## WHAT TO WORK ON
Reproduce word for word every line from the one containing "This screenshot has height=380, width=471." to the final line of the data below; omit the pictures.

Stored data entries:
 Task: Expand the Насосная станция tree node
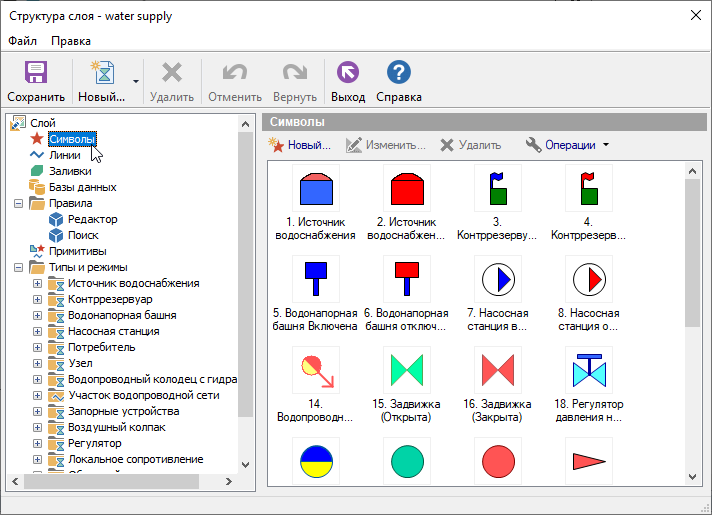38,331
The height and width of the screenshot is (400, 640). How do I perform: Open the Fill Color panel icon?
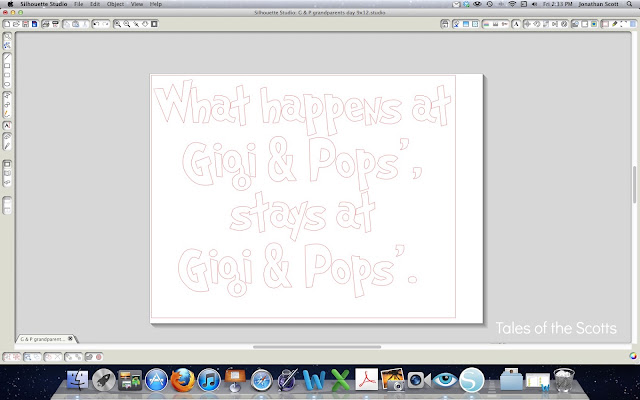click(486, 24)
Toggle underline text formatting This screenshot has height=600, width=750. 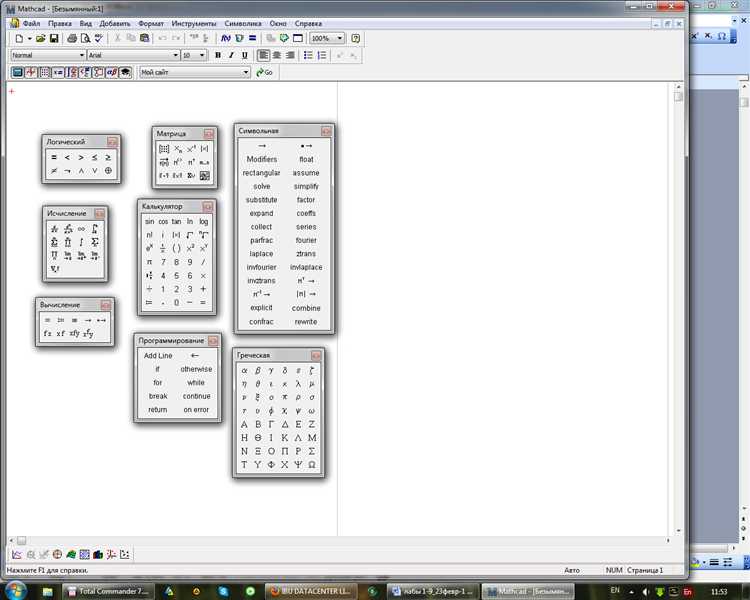click(x=243, y=55)
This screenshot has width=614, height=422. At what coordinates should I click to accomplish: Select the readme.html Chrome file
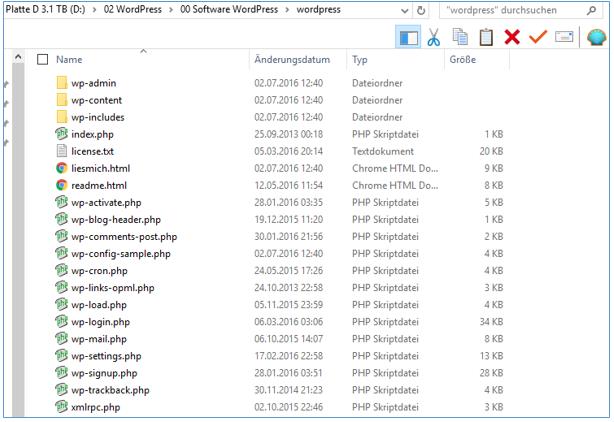99,186
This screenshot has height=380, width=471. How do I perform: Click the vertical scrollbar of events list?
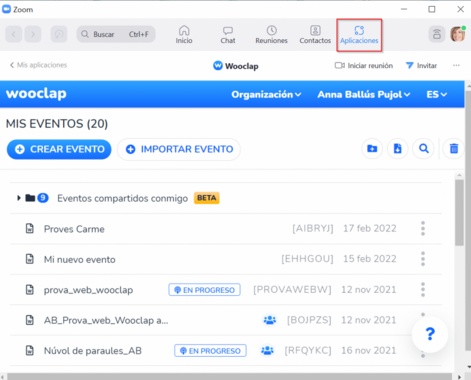(x=459, y=213)
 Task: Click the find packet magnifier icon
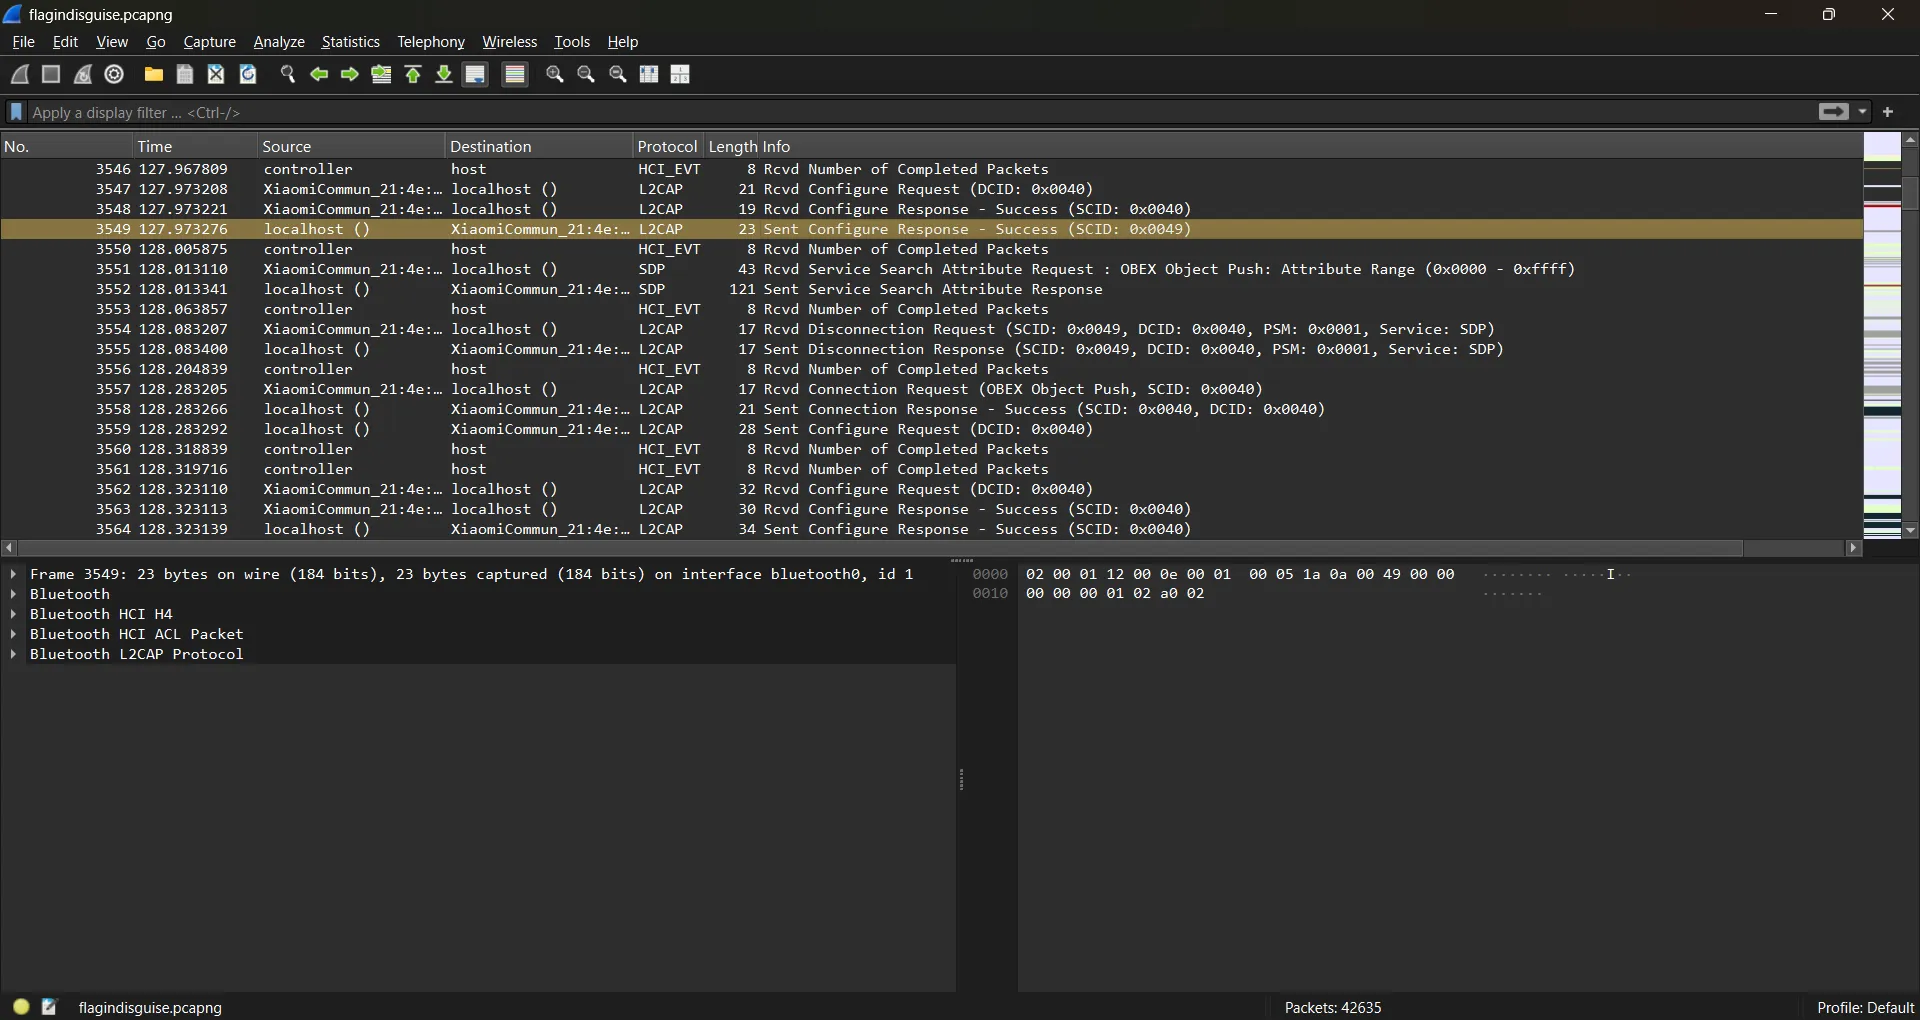pos(288,74)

## SOLUTION FOR THIS EXERCISE
This screenshot has height=380, width=471. How do I perform: Click the vertical scrollbar of events list?
(x=459, y=213)
 Task: Click the find packet magnifier icon
pos(288,74)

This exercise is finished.